Trascrivi parola per parola il tratto del brano su Nibali e Visconti che comincia con «Qualche anno fa» e prosegue fino a «settimana al Giro.».

━━ BRANO FORNITO

Qualche anno fa erano i due galletti che rivaleggiavano tra gli under, da una parte il messinese Nibali, dall'altra il palermitano Visconti; entrambi emigrati in Toscana per fare i ciclisti, vennero accompagnati, all'ingresso nel professionismo, da grandi attese e speranze, e più di qualcuno metteva la mano sul fuoco giurando sulla loro qualità. Poi Visconti è emerso prima, aiutato forse da un carattere più esuberante che l'ha subito posto al centro delle attenzioni anche mediatiche quando ha conquistato il primo titolo nazionale nel 2007 e soprattutto quando l'anno dopo ha vestito la maglia rosa per oltre una settimana al Giro.

━━━━
━━ BLOCCO DATI

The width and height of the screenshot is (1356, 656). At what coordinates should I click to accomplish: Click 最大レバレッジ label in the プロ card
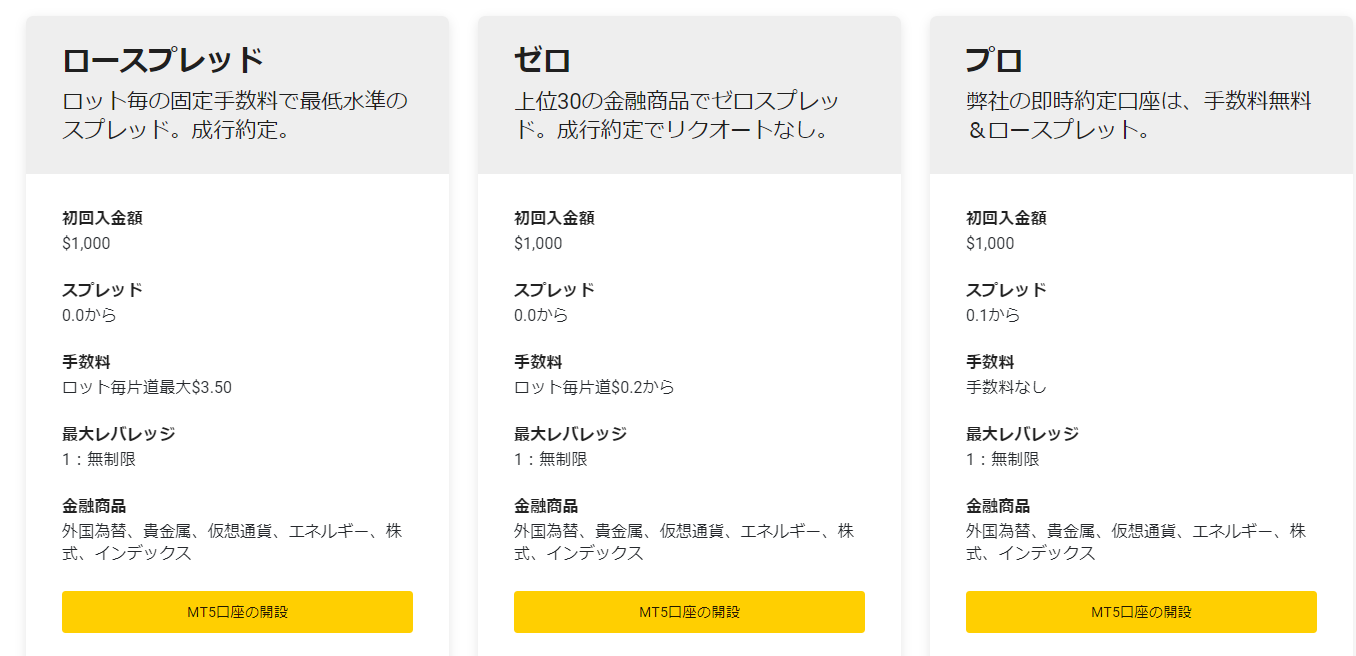(1022, 434)
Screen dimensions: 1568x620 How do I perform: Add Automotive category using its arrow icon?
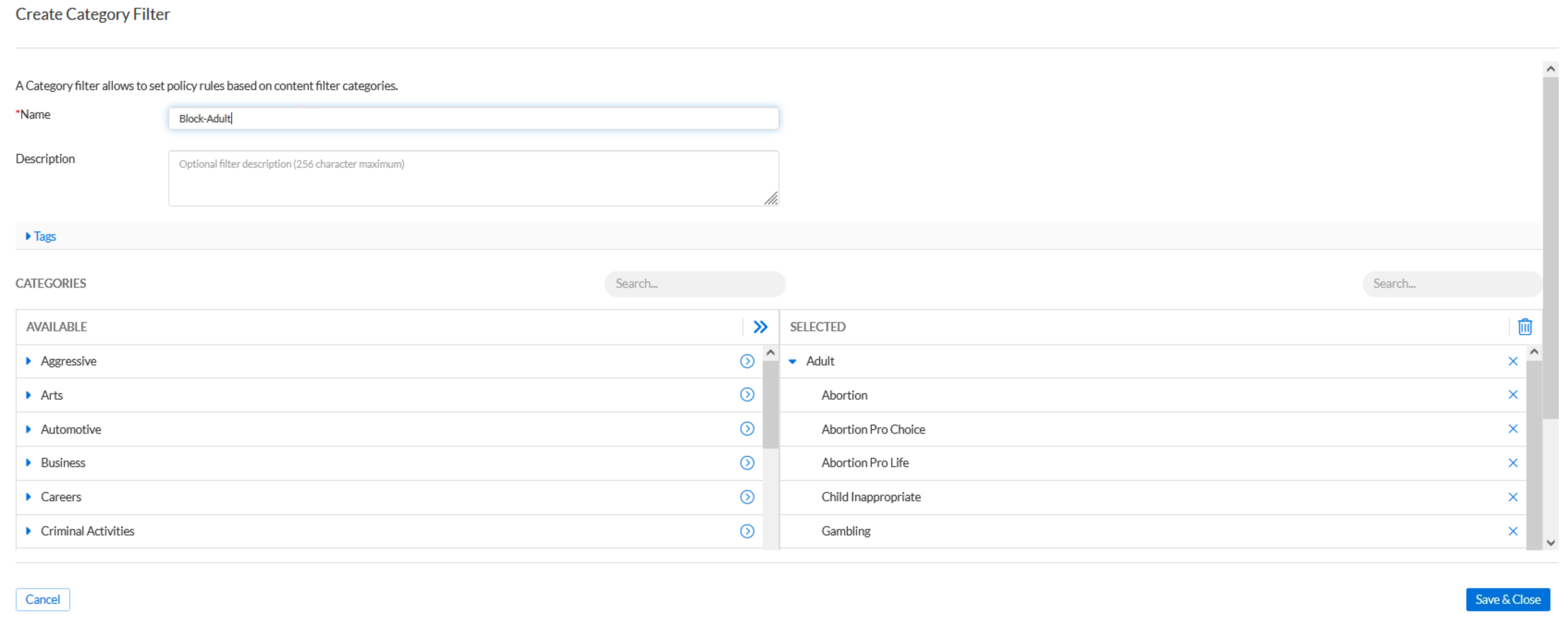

━━━━

_SOLUZIONE SCRITTA_
Qualche anno fa erano i due galletti che rivaleggiavano tra gli under, da una parte il messinese Nibali, dall'altra il palermitano Visconti; entrambi emigrati in Toscana per fare i ciclisti, vennero accompagnati, all'ingresso nel professionismo, da grandi attese e speranze, e più di qualcuno metteva la mano sul fuoco giurando sulla loro qualità. Poi Visconti è emerso prima, aiutato forse da un carattere più esuberante che l'ha subito posto al centro delle attenzioni anche mediatiche quando ha conquistato il primo titolo nazionale nel 2007 e soprattutto quando l'anno dopo ha vestito la maglia rosa per oltre una settimana al Giro.